START RECORD EXCERPTS
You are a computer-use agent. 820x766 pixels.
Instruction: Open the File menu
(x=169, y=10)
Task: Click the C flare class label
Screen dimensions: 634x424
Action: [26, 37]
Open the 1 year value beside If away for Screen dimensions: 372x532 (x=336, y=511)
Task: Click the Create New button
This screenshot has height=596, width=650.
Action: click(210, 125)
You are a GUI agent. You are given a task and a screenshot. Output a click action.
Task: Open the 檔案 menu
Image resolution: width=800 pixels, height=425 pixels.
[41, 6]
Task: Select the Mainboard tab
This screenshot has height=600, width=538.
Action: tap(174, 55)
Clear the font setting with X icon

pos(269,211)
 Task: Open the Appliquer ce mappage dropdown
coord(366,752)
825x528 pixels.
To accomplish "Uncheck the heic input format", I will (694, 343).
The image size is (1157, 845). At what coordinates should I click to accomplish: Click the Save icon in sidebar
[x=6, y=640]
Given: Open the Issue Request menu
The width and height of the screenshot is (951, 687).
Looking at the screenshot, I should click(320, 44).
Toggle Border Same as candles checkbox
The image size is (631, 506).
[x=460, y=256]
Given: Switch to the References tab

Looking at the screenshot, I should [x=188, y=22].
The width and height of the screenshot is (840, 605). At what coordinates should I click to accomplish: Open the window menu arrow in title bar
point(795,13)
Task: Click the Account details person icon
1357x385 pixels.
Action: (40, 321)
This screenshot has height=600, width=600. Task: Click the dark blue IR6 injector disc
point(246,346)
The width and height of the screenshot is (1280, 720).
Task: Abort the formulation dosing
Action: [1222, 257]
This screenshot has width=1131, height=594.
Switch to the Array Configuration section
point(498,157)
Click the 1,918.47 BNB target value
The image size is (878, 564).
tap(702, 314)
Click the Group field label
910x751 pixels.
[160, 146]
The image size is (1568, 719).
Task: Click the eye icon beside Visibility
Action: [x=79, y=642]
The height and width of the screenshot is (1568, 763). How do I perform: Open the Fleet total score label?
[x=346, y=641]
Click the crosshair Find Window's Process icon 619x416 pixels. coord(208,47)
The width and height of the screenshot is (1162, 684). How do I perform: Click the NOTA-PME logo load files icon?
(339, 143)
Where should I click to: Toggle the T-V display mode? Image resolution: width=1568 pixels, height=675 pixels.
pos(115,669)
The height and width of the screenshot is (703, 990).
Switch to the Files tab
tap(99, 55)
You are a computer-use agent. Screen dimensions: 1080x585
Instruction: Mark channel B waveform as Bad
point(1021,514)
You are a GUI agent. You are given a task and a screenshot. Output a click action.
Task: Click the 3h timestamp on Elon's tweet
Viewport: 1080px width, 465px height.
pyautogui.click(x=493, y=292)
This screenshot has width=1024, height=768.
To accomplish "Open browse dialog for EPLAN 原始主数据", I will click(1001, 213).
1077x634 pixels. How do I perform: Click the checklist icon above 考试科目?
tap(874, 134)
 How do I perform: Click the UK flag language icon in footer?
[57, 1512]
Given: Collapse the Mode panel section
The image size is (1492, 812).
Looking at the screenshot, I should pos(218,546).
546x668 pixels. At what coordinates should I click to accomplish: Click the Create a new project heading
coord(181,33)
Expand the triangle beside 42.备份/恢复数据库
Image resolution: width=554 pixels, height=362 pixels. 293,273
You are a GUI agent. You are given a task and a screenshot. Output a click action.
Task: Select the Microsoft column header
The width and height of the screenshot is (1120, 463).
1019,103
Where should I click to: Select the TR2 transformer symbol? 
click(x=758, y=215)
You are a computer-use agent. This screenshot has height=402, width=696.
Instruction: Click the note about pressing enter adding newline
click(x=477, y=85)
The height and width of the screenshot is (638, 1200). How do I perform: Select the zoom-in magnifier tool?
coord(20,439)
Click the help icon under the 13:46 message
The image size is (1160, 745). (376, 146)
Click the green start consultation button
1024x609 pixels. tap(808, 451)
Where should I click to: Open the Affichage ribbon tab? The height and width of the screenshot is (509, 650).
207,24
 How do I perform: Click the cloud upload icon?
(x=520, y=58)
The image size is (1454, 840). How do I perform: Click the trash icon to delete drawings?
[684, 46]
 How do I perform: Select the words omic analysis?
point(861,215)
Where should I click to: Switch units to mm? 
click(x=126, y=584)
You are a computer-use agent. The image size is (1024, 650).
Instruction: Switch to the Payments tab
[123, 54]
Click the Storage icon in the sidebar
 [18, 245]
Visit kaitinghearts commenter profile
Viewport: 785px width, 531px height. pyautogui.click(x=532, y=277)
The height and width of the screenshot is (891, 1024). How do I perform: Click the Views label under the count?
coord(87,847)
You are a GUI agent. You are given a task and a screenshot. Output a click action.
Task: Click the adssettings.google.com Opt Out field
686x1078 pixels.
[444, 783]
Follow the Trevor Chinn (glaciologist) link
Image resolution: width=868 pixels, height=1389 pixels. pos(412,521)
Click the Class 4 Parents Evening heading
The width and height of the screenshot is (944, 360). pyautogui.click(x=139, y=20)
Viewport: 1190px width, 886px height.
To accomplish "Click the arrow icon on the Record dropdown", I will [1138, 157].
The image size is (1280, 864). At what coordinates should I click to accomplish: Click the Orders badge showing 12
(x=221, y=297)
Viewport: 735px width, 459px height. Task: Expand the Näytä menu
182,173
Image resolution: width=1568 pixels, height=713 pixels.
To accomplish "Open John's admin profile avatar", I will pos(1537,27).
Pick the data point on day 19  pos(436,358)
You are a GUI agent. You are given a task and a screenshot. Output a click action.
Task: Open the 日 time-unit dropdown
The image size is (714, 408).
END RECORD EXCERPTS
Without changing a single character, repeat each record.

ANSWER SECTION
You are a computer-use agent. 820x766 pixels.
Instruction: Open the File menu
(x=169, y=10)
Task: Click the C flare class label
Screen dimensions: 634x424
Action: [26, 37]
Open the 1 year value beside If away for Screen dimensions: 372x532 (x=336, y=511)
Task: Click the Create New button
This screenshot has height=596, width=650.
Action: click(210, 125)
You are a GUI agent. You are given a task and a screenshot. Output a click action.
Task: Open the 檔案 menu
Image resolution: width=800 pixels, height=425 pixels.
[41, 6]
Task: Select the Mainboard tab
This screenshot has height=600, width=538.
Action: tap(174, 55)
Clear the font setting with X icon

pos(269,211)
 Task: Open the Appliquer ce mappage dropdown
coord(366,752)
825x528 pixels.
To accomplish "Uncheck the heic input format", I will (694, 343).
The image size is (1157, 845). At what coordinates should I click to accomplish: Click the Save icon in sidebar
[x=6, y=640]
Given: Open the Issue Request menu
The width and height of the screenshot is (951, 687).
Looking at the screenshot, I should click(320, 44).
Toggle Border Same as candles checkbox
The image size is (631, 506).
[x=460, y=256]
Given: Switch to the References tab

Looking at the screenshot, I should [x=188, y=22].
The width and height of the screenshot is (840, 605). At what coordinates should I click to accomplish: Open the window menu arrow in title bar
point(795,13)
Task: Click the Account details person icon
1357x385 pixels.
Action: (40, 321)
This screenshot has height=600, width=600. Task: Click the dark blue IR6 injector disc
point(246,346)
The width and height of the screenshot is (1280, 720).
Task: Abort the formulation dosing
Action: [1222, 257]
This screenshot has width=1131, height=594.
Switch to the Array Configuration section
point(498,157)
Click the 1,918.47 BNB target value
The image size is (878, 564).
tap(702, 314)
Click the Group field label
910x751 pixels.
[160, 146]
The image size is (1568, 719).
Task: Click the eye icon beside Visibility
Action: [x=79, y=642]
The height and width of the screenshot is (1568, 763). How do I perform: Open the Fleet total score label?
[x=346, y=641]
Click the crosshair Find Window's Process icon 619x416 pixels. coord(208,47)
The width and height of the screenshot is (1162, 684). How do I perform: Click the NOTA-PME logo load files icon?
(339, 143)
Where should I click to: Toggle the T-V display mode? Image resolution: width=1568 pixels, height=675 pixels.
pos(115,669)
The height and width of the screenshot is (703, 990).
Switch to the Files tab
tap(99, 55)
You are a computer-use agent. Screen dimensions: 1080x585
Instruction: Mark channel B waveform as Bad
point(1021,514)
You are a GUI agent. You are given a task and a screenshot. Output a click action.
Task: Click the 3h timestamp on Elon's tweet
Viewport: 1080px width, 465px height.
pyautogui.click(x=493, y=292)
This screenshot has width=1024, height=768.
To accomplish "Open browse dialog for EPLAN 原始主数据", I will click(1001, 213).
1077x634 pixels. How do I perform: Click the checklist icon above 考试科目?
tap(874, 134)
 How do I perform: Click the UK flag language icon in footer?
[57, 1512]
Given: Collapse the Mode panel section
The image size is (1492, 812).
Looking at the screenshot, I should pos(218,546).
546x668 pixels. At what coordinates should I click to accomplish: Click the Create a new project heading
coord(181,33)
Expand the triangle beside 42.备份/恢复数据库
Image resolution: width=554 pixels, height=362 pixels. 293,273
You are a GUI agent. You are given a task and a screenshot. Output a click action.
Task: Select the Microsoft column header
The width and height of the screenshot is (1120, 463).
1019,103
Where should I click to: Select the TR2 transformer symbol? 
click(x=758, y=215)
You are a computer-use agent. This screenshot has height=402, width=696.
Instruction: Click the note about pressing enter adding newline
click(x=477, y=85)
The height and width of the screenshot is (638, 1200). How do I perform: Select the zoom-in magnifier tool?
coord(20,439)
Click the help icon under the 13:46 message
The image size is (1160, 745). (376, 146)
Click the green start consultation button
1024x609 pixels. tap(808, 451)
Where should I click to: Open the Affichage ribbon tab? The height and width of the screenshot is (509, 650).
207,24
 How do I perform: Click the cloud upload icon?
(x=520, y=58)
The image size is (1454, 840). How do I perform: Click the trash icon to delete drawings?
[684, 46]
 How do I perform: Select the words omic analysis?
point(861,215)
Where should I click to: Switch units to mm? 
click(x=126, y=584)
You are a computer-use agent. The image size is (1024, 650).
Instruction: Switch to the Payments tab
[123, 54]
Click the Storage icon in the sidebar
 [18, 245]
Visit kaitinghearts commenter profile
Viewport: 785px width, 531px height. pyautogui.click(x=532, y=277)
The height and width of the screenshot is (891, 1024). How do I perform: Click the Views label under the count?
coord(87,847)
You are a GUI agent. You are given a task and a screenshot. Output a click action.
Task: Click the adssettings.google.com Opt Out field
686x1078 pixels.
[444, 783]
Follow the Trevor Chinn (glaciologist) link
Image resolution: width=868 pixels, height=1389 pixels. pos(412,521)
Click the Class 4 Parents Evening heading
The width and height of the screenshot is (944, 360). pyautogui.click(x=139, y=20)
Viewport: 1190px width, 886px height.
To accomplish "Click the arrow icon on the Record dropdown", I will [1138, 157].
The image size is (1280, 864). At what coordinates should I click to accomplish: Click the Orders badge showing 12
(x=221, y=297)
Viewport: 735px width, 459px height. Task: Expand the Näytä menu
182,173
Image resolution: width=1568 pixels, height=713 pixels.
To accomplish "Open John's admin profile avatar", I will pos(1537,27).
Pick the data point on day 19  pos(436,358)
You are a GUI agent. You are given a task and a screenshot. Output a click action.
Task: Open the 日 time-unit dropdown
The image size is (714, 408).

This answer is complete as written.